◆ SELECCIÓN
%%
Parece que los dos tenemos lo mismo, así que no sé... :-S

----------

## esteban_conde

 *Quote:*   

> esteban@mimaquina ~/Descargas $ totem Smart*
> 
> ** (totem:2322): WARNING **: chapters: failed to load CMML file file:///home/esteban/Descargas/Smartplanet-Redes120992.cmml: Error al abrir el archivo: No existe el fichero o el directorio
> 
> 

 

Con vlc funciona, con mplayer va en streaming por medio del mplayer plugin de firefox pero con totem despues de empezar casi normalmente al minuto o asi arroja el mensaje de arriba parece que necesita algo más pero me pasa lo mismo que a los compañeros al tener alternativas nunca me he preocupado de totem al cual he visto como un mal necesario para actualizar gnome lo cual hago cada dos años o cosa así ya que no tengo apenas paquetes en ~arch.

----------

## i92guboj

No sé exáctamente cómo funcionará esto en tu navegador, concretamente, no sé si el video se descarga y luego se ve localmente, o si lo intenta reproducir directamente desde la red. Si el caso es el segundo, probablemente necesites el USE "network", que veo que tienes desactivado en ffmpeg.

----------

## johnlu

No intento reproducir nada desde el navegador en streaming, ni ningún streaming de ningún otro modo. Pero de todas formas gracias por el dato  :Smile: 

Sí, yo también pienso que Totem es una basura, lo he estado aguantando mucho tiempo, pero creo que ya me ha hartado del todo. ¿Todavía Gentoo permite instalar Totem con soporte para otras bibliotecas en lugar de GStreamer o eso ya se acabó?

----------

## i92guboj

Si te refieres a xine, recuerdo vagamente discusiones en el foro cuando el soporte fue retirado. Creo que alguien por ahí mantuvo un ebuild que tenía la opción, pero de eso hace mucho tiempo, y es probable que a nivel de fuentes totem ya no lo soporte en absoluto. Te hablo de memoria porque nunca he sido usuario de totem. En cualquier caso, gnome es así: las aplicaciones que se usan en la base del escritorio (como le pasó a totem en un momento dado) deben adoptar los frameworks usados en gnome con todas sus consecuencias. En gnome3 la tendencia hacia pulseaudio y gstreamer es aún más fuerte que en 2.x.
%%
◆ FILAS GUARDADAS
%%
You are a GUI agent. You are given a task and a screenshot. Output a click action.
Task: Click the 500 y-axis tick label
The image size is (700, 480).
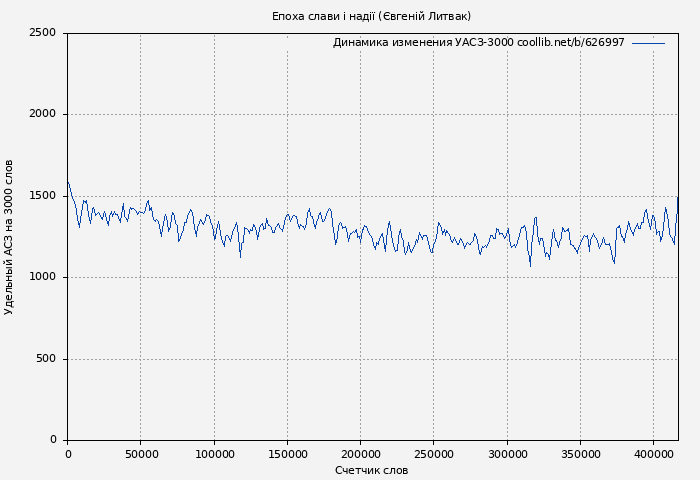46,359
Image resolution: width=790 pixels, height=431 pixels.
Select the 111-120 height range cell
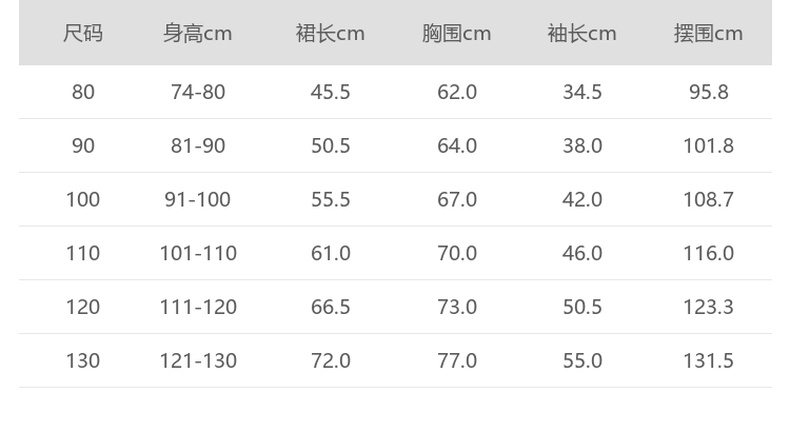[x=198, y=307]
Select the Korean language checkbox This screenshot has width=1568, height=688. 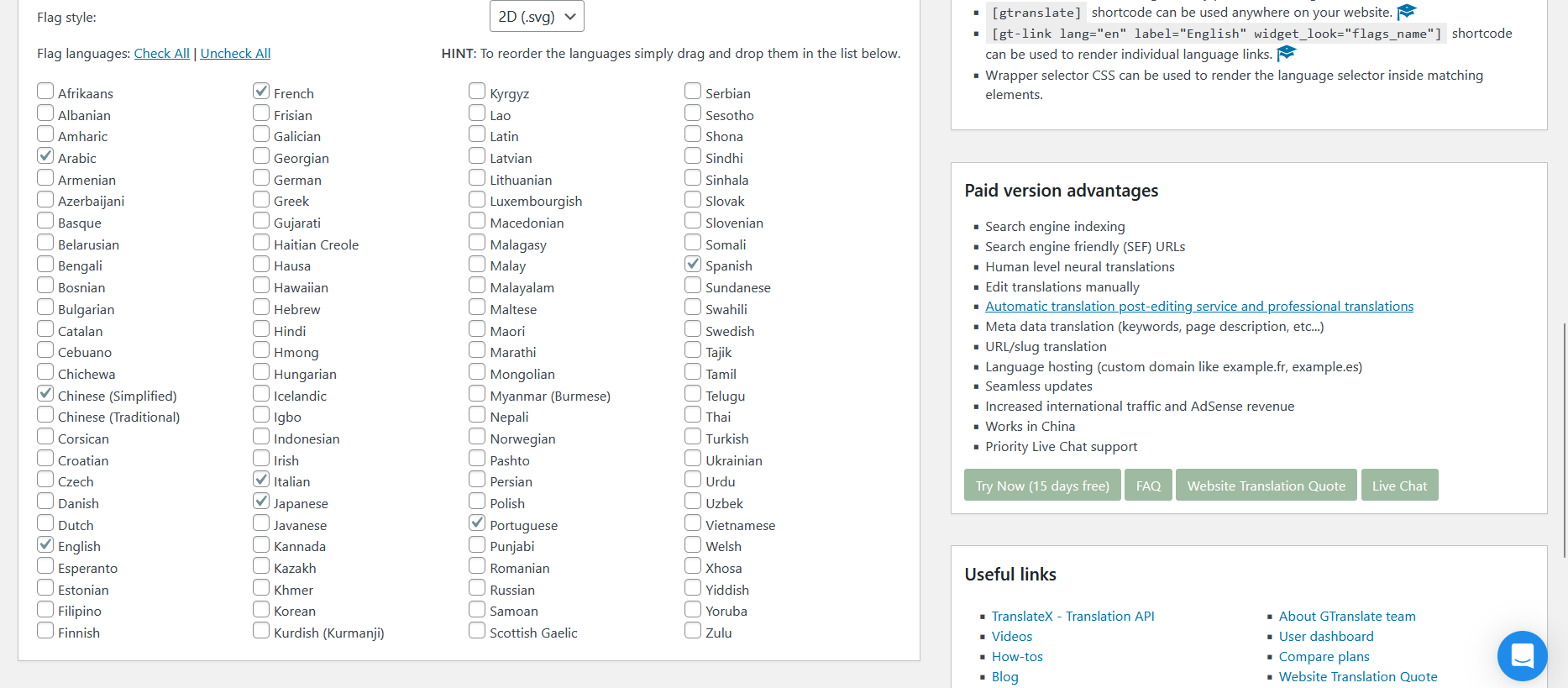pos(261,610)
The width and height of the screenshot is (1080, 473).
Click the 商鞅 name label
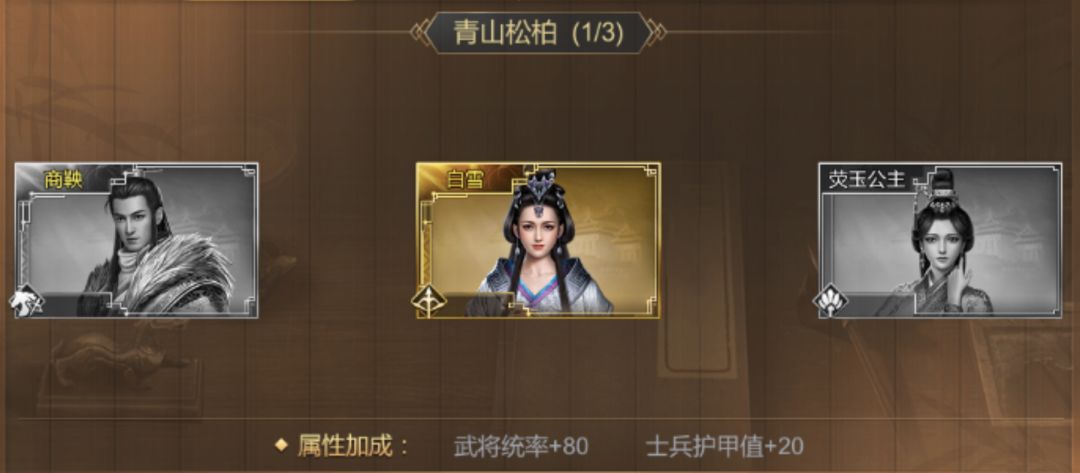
%%
◆ TAREAS PENDIENTES
**1)** Reescribe en forma de lista el párrafo de la selección que comienza con «Si te refieres a xine» y conserva sus datos principales.
**2)** Cita textualmente de la selección el fragmento que va desde «Sí, yo también» hasta «ya se acabó?».

◆ RESULTADOS ESPERADOS
**1)**
- Si se trata de xine, el autor recuerda vagamente discusiones en el foro cuando se retiró el soporte.
- Cree que alguien mantuvo un ebuild con esa opción, pero hace mucho tiempo.
- Es probable que totem ya no lo soporte en absoluto a nivel de fuentes.
- Habla de memoria, pues nunca ha usado totem.
- En gnome, las aplicaciones de la base del escritorio deben adoptar los frameworks de gnome con todas sus consecuencias, como le ocurrió a totem en un momento dado.
- En gnome3 la tendencia hacia pulseaudio y gstreamer es aún más fuerte que en 2.x.

**2)**
Sí, yo también pienso que Totem es una basura, lo he estado aguantando mucho tiempo, pero creo que ya me ha hartado del todo. ¿Todavía Gentoo permite instalar Totem con soporte para otras bibliotecas en lugar de GStreamer o eso ya se acabó?